狂喜乱舞。イタリアGPでイタリア人がイタリア製バイクで初優勝 (3ページ目)

  • 西村章●取材・文 text by Nishimura Akira
  • 竹内秀信●撮影 photo by Takeuchi Hidenobu

「過去には、自分には(プロフェッショナルライダーは)向いていないのでもうやめようと思ったことが何度もあった。今年の序盤も、単年契約なので自分にプレッシャーをかけすぎて、序盤数戦はあまりいい成績ではなかった。

 その時に、アンドレアが『将来のことを考えず、今のことに集中しろ』と助言をくれたんだ。『今、自分がやっていることを愉しみ、自分の長所を活かしてがんばれ』ってね。そこで、第4戦から『今年一年、十分にがんばれば、それでいい。このバイクで勝てないのなら、どんなバイクでもきっと勝てないだろう。

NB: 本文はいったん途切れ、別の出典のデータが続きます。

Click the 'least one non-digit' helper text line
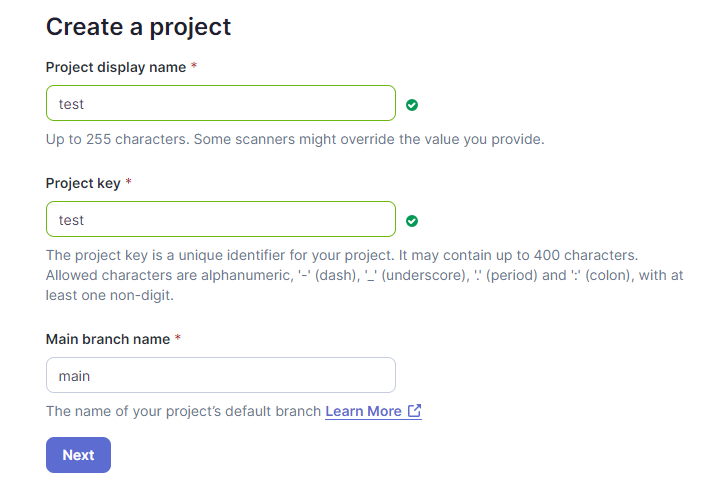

だとすれば、自分は向いていないということだ』と考えるようになったんだ」

 今回のレースを2位で終わったマルケスと3位のドヴィツィオーゾも、それぞれのレース展開を振り返ったあとに、自らペトルッチの優勝に言及して、「今日はダニロがレースを終始リードしていて、とても速かった。あれなら勝って当然だよ」(マルケス)、「ダニロはすごくがんばってきたから、彼の優勝はとてもうれしい」(ドヴィツィオーゾ)と彼を称え、祝福した。

 2012年に初めてムジェロのホームグランプリに臨んだ時は最後尾からのスタートだったライダーが、7年の歳月を経て、誰よりも速くチェッカーフラッグを受け、表彰台の頂点に立った。今年のイタリアGPは、「ミスター・ナイスガイ」の優勝が周囲の人々にも笑顔をもたらす、そんな一日になった。